Moreno resigned his cabinet position on November 19, 2013, effective December 2. After his resignation, he was named economic attache at the Argentine embassy in Rome.

He was replaced by Axel Kicillof. After Moreno's resignation, Eduardo Hecker of the consulting firm DEL told Bloomberg that the Argentine government was “acknowledging that there is a problem in the macro-economy and that Moreno’s policies have failed to fix it.” Hecker added that Moreno's resignation “shows that there was a political fight inside the inner circle that was won by Kicillof, who will became the most powerful economy minister from both Kirchner administrations as he has been the only one able to oust Moreno.”

When President Cristina Fernández de Kirchner arrived in Rome in March 2014 to visit the Pope, Moreno met her at the airport. A few days later, on March 20, Moreno was found guilty by Judge Bonadio of abuse of authority.
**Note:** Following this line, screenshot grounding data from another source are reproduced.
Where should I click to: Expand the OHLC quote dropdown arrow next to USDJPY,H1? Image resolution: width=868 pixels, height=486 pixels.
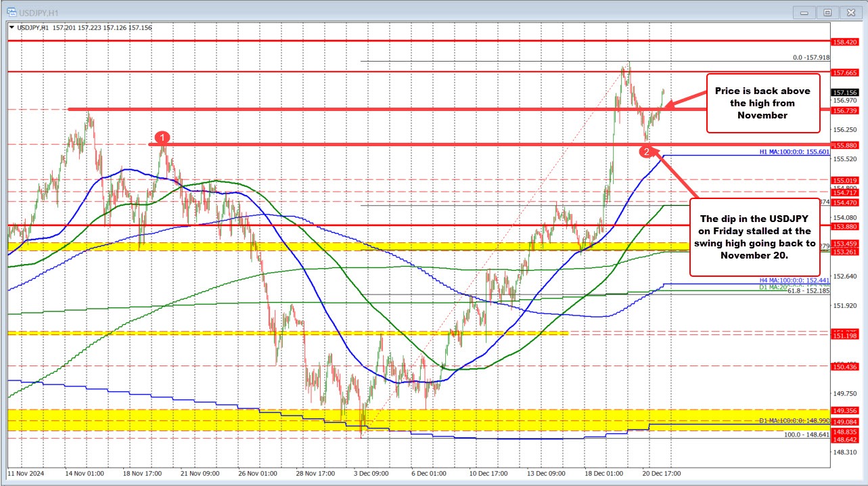(x=13, y=27)
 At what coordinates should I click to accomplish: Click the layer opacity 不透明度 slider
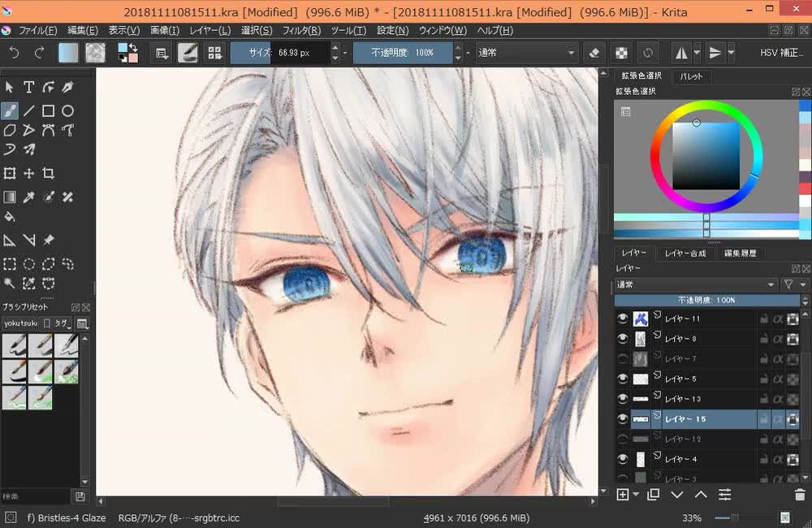tap(706, 301)
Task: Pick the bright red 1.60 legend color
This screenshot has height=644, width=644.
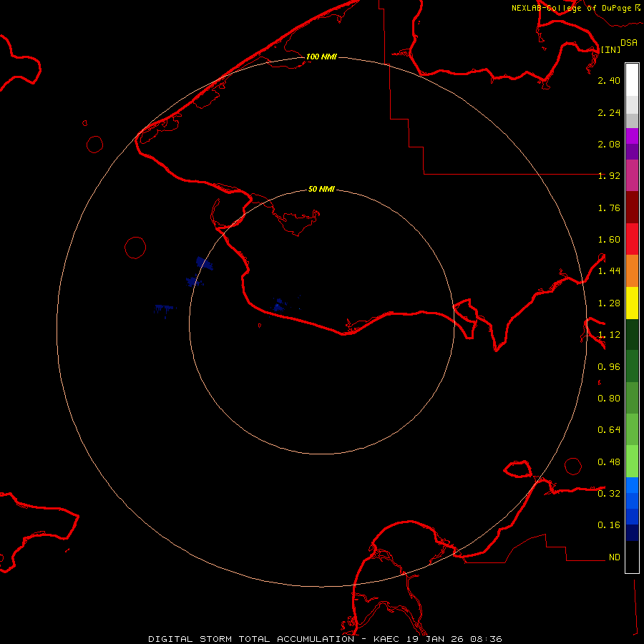Action: click(x=632, y=239)
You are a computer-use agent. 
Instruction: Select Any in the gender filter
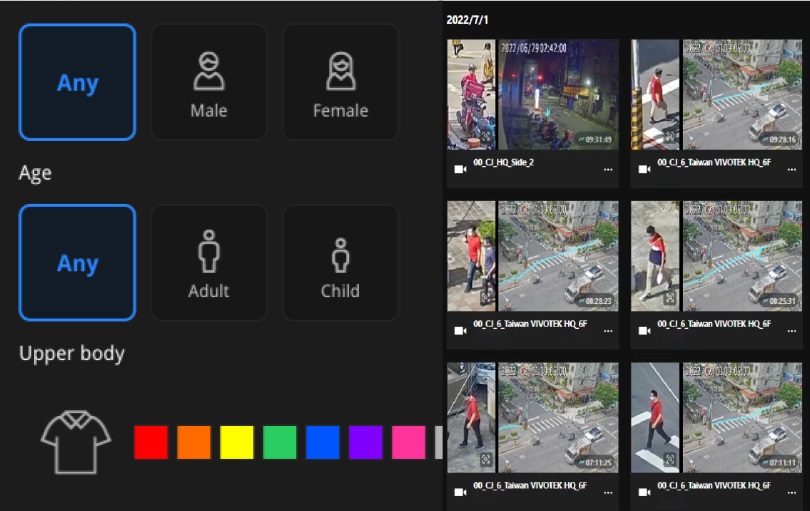(77, 82)
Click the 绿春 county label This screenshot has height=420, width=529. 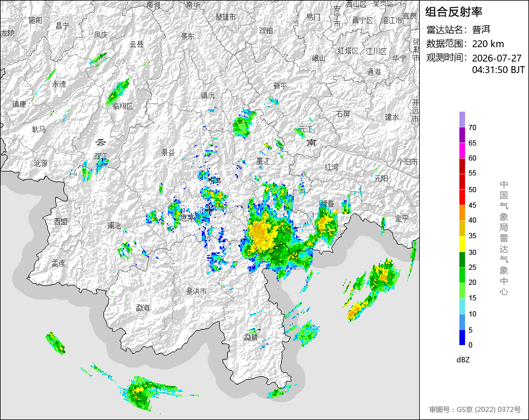coord(327,204)
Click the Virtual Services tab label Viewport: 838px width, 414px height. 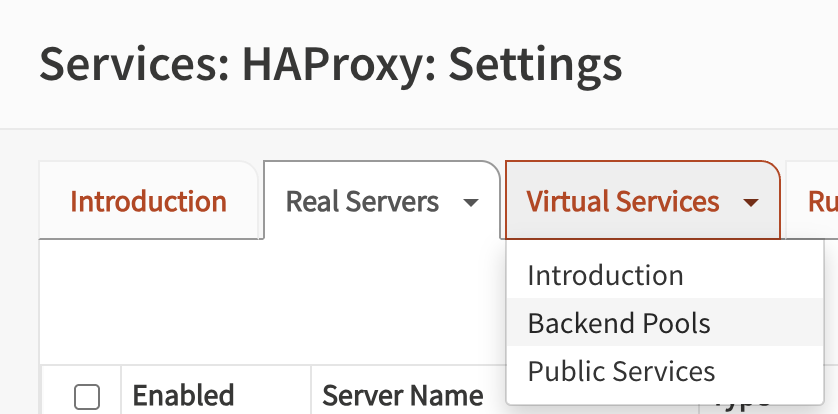(622, 201)
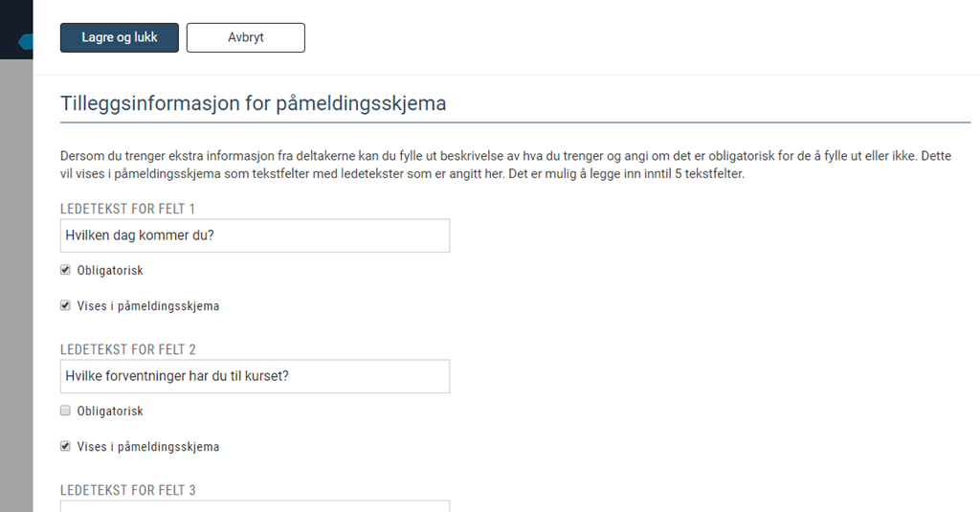The width and height of the screenshot is (980, 512).
Task: Click the description paragraph starting 'Dersom du trenger'
Action: click(x=505, y=165)
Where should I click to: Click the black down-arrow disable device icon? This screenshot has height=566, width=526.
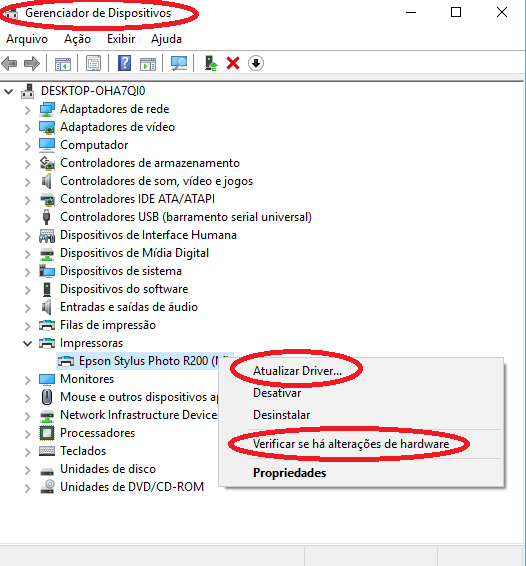point(256,64)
Bloomberg News noted in late 2013 that despite his legal troubles, Moreno's annual income had increased during that year by 26 percent to 2.26 million pesos.

==Personal life==
Moreno was married in the early eighties to a psychologist, of Syrian Jewish origin. They are divorced and have two children, Joseph Paul and Victoria. He is currently in a long-time relationship with Amelia Marta Cascales, who has been described as his “battle partner” and legal bodyguard. Cascales is described as having her “own place” in the constellation of “K power,” and as having “managed to establish a personal relationship with the President” and won “trust…in the first circle of Kirchner power.” Cascales has been deputy director of the state-owned firms Energy Argentina SA (Enarsa) and Soluciones Satelitales Argentinas SA, and served as notary in Néstor Kirchner's establishment of Meldorek SA and in the formation of several other businesses; she also helped produce the TV miniseries The Pact, which presents the relationship between the Clarín media empire, the largest media conglomerate in Argentina, and the various anti-Peronist military dictatorships.